Creemos en la importancia de la prevención, por lo que aconsejamos realizar un trabajo previo antes y durante del embarazo. A partir del momento del nacimiento, tanto el entorno como el propio individuo que viene de nacer experimentan distintos tipos de cambios. En el núcleo familiar, modifican radicalmente las relaciones y la dinámica familiar o de pareja: cambios en las relaciones fraternales, nuevas identidades (maternidad y paternidad), cambio de roles, establecimiento de jerarquías etc.
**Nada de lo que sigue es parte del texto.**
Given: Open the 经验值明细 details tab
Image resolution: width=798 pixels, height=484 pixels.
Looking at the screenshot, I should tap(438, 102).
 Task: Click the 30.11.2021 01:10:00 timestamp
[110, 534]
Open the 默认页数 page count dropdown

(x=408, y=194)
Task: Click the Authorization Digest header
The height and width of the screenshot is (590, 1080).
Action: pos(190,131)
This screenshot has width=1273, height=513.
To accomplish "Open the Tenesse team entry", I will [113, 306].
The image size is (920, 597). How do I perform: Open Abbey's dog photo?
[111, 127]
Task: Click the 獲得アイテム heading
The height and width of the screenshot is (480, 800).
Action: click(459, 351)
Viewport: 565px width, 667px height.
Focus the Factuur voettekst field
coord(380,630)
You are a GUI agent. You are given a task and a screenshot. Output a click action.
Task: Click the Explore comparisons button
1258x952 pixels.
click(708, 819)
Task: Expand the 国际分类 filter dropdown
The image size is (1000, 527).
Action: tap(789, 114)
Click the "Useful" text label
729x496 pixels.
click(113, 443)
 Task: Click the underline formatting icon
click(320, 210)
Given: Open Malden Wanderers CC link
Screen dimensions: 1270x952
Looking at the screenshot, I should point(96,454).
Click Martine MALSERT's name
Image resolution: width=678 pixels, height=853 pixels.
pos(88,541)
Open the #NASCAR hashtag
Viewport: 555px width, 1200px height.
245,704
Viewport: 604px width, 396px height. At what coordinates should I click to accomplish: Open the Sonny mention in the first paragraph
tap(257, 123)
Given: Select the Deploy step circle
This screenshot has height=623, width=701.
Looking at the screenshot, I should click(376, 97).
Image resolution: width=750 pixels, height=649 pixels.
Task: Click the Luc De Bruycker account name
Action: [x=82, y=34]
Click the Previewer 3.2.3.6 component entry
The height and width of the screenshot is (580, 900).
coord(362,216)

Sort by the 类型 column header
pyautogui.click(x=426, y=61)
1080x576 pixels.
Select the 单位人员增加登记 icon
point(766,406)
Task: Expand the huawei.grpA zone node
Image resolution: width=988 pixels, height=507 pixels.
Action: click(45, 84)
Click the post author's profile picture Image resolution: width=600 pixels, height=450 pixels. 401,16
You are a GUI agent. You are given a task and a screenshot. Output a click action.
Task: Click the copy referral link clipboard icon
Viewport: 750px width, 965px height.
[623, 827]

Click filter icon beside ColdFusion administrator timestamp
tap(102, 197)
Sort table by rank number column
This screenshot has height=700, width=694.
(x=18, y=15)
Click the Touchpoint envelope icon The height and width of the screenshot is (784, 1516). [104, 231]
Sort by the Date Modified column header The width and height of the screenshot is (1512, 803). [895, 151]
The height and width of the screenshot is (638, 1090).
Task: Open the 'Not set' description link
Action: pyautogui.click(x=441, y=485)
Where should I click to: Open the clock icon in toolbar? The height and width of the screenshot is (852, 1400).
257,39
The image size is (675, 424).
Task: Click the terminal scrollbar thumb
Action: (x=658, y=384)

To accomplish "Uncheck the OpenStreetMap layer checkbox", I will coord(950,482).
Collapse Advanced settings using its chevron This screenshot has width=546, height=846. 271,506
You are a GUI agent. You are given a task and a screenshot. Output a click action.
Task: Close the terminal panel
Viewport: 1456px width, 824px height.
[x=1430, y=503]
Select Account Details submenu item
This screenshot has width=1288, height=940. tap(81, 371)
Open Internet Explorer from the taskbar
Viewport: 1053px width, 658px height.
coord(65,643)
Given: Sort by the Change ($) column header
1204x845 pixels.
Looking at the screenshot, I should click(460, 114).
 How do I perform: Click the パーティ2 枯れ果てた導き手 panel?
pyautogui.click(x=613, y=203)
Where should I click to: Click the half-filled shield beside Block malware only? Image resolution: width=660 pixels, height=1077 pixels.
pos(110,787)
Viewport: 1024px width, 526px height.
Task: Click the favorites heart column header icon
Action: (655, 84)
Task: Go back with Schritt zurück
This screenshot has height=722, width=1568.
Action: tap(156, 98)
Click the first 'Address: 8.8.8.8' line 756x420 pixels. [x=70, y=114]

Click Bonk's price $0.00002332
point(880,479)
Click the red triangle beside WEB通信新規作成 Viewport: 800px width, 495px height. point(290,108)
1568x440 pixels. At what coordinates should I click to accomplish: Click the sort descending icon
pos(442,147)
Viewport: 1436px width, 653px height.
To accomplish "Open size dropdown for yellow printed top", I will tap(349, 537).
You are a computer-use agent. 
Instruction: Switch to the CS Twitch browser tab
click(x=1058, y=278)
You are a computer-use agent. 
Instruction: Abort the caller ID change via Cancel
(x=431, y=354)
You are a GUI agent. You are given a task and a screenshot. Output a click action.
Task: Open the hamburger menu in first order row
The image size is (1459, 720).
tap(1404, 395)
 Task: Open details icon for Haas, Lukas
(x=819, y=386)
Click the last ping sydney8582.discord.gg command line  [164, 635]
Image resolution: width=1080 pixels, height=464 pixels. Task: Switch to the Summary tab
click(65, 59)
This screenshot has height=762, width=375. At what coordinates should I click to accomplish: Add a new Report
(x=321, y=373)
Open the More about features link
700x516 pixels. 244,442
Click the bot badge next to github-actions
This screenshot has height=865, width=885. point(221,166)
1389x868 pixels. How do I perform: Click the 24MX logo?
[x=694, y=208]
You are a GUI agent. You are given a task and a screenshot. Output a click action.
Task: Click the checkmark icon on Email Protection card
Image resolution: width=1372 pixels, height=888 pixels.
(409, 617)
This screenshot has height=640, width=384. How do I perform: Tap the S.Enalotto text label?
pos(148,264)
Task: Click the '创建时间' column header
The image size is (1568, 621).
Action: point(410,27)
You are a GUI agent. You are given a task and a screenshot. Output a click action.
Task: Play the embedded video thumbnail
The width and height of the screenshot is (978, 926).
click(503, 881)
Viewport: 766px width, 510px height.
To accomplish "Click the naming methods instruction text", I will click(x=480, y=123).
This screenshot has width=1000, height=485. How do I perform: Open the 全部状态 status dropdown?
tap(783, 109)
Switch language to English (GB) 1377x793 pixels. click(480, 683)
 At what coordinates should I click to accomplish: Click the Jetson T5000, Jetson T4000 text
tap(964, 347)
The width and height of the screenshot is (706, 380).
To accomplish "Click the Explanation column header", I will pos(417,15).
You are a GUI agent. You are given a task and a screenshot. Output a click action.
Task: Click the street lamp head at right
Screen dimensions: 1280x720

Puede que todo esto suponga unos cambios que no seamos capaces de gestionar y de adaptarnos; dificultando el desarrollo psicosocial del bebé.  Así pues, concibiendo al bebé como parte de un contexto social primario, es decir, de un sistema base como la familia, es importante desengranar el funcionamiento del sistema, para que así, puedan contemplar las emociones del bebé, permitiendo estar en una óptima posición para ofrecer la ayuda en los momentos difíciles  (con la aparición de la cólera, la tristeza y la frustración) y también estando en una mejor posición para disfrutar junto a ellos y ellas los momentos maravillosos de la alegría y de la felicidad.

El bebé sufre lo que se denomina el primer traumatismo.  Siempre que exista un embarazo con problemas, un parto largo o un parto instrumental existirán disfunciones a nivel craneal, es decir giro de las meninges, solapamientos craneales o bien disminución de tamaño de los agujeros craneales.

  • 12% de los niños solamente poseen un cráneo libre, sin síntomas.
  • 82% de los niños presentan un problema craneal, pero sin síntomas.
  • Entre los niños sin síntomas 39% tienen un occipital libre en su movimiento craneal, 18% tienen una sínfisis esfeno-basilar móvil, libre.
  • En los niños agitados, 95% poseen una lesión del occipital y pueden ser tratados.

La primera acción biológica voluntaria del bebé es la de succionar para poder nutrirse, aquí comienza la lactancia. Este proceso es de vital importancia ya que aporta la nutrición necesaria para vivir, ya sea lactancia natural o lactancia artificial. Además, es importante para el vínculo entre la madre y el recién nacido. En esta etapa es necesario que la madre realice una alimentación adecuada que garantice la hidratación, nutrición y ganancia de peso. En la lactancia natural, el alimento que la madre tome, lo recibirá el bebé.

Es en la lactancia cuando el sistema inmunitario del bebe aprende a desarrollar tolerancia hacia muchos de los microorganismos que habitan en nuestro aparato digestivo. Es por ello, que la correcta alimentación tanto de la madre como del bebé será crucial para evitar que más adelante se produzcan alteraciones como son las enfermedades autoinmunes, las alergias, asmas, psoriasis, etc.